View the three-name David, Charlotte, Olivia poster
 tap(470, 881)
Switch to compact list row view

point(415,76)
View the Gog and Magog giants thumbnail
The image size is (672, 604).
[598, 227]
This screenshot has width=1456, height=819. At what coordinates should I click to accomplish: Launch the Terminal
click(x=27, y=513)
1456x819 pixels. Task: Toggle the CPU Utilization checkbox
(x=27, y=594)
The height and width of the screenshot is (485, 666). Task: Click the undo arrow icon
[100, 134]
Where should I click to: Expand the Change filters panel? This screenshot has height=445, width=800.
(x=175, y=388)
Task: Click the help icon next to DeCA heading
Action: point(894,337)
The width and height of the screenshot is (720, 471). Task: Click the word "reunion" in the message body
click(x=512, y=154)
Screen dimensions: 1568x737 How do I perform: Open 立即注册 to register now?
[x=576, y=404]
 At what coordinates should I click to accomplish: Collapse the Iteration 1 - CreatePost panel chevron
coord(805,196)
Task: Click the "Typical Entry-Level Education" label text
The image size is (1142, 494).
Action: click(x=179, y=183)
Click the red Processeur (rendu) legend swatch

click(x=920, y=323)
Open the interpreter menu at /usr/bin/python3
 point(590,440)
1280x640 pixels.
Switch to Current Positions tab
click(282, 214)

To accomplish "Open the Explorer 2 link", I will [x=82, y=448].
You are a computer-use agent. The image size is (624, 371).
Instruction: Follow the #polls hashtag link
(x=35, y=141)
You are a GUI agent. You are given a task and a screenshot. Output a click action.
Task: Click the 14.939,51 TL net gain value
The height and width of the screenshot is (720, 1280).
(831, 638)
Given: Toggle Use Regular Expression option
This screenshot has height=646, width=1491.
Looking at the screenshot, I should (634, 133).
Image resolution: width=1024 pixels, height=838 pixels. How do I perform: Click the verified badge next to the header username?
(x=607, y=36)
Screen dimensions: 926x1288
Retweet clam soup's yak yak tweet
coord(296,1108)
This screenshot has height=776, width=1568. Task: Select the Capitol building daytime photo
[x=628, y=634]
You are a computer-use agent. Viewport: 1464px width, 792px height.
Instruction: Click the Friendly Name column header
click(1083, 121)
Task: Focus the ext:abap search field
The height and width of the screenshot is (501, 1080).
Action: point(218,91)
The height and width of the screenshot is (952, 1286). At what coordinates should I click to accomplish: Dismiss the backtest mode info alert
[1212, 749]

# Problem to solve:
Copy the data verbatim, from the line containing "You are a GUI" up to and including the line containing "Looking at the".

# The output:
You are a GUI agent. You are given a task and a screenshot. Output a click action.
Task: Click the 14.939,51 TL net gain value
The height and width of the screenshot is (720, 1280).
(831, 638)
Given: Toggle Use Regular Expression option
This screenshot has height=646, width=1491.
Looking at the screenshot, I should (634, 133).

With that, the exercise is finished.